> _REQUIRED ACTION_
Reproduce all entries below verbatim. Skip the pictures.

= = = = =

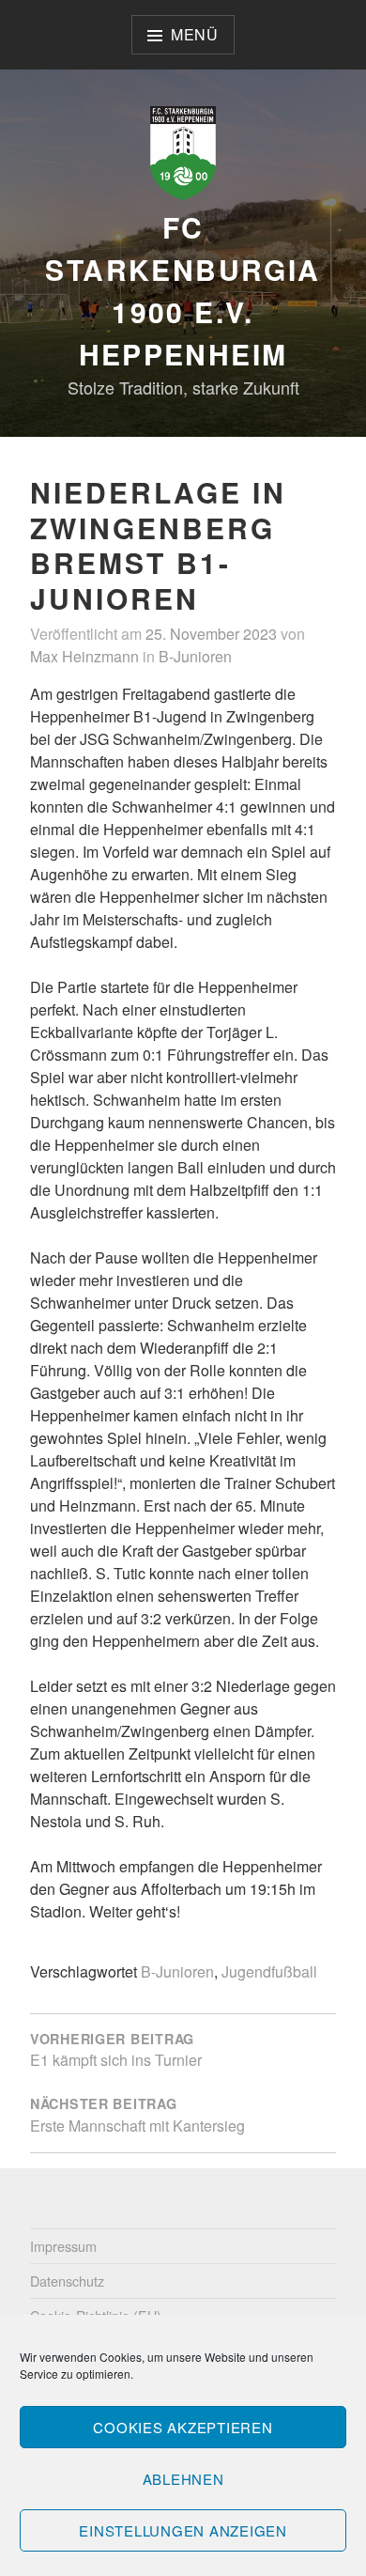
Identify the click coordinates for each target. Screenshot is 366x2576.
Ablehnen (183, 2479)
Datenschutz (67, 2280)
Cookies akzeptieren (182, 2427)
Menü (195, 34)
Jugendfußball (269, 1971)
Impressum (63, 2246)
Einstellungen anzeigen (183, 2530)
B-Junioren (195, 656)
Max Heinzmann (84, 656)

= = = = =

> _SOLUTION FOR THIS EXERCISE_
Identify the click coordinates for each target. Screenshot is 366x2576.
Ablehnen (183, 2479)
Datenschutz (67, 2280)
Cookies akzeptieren (182, 2427)
Menü (195, 34)
Jugendfußball (269, 1971)
Impressum (63, 2246)
Einstellungen anzeigen (183, 2530)
B-Junioren (195, 656)
Max Heinzmann (84, 656)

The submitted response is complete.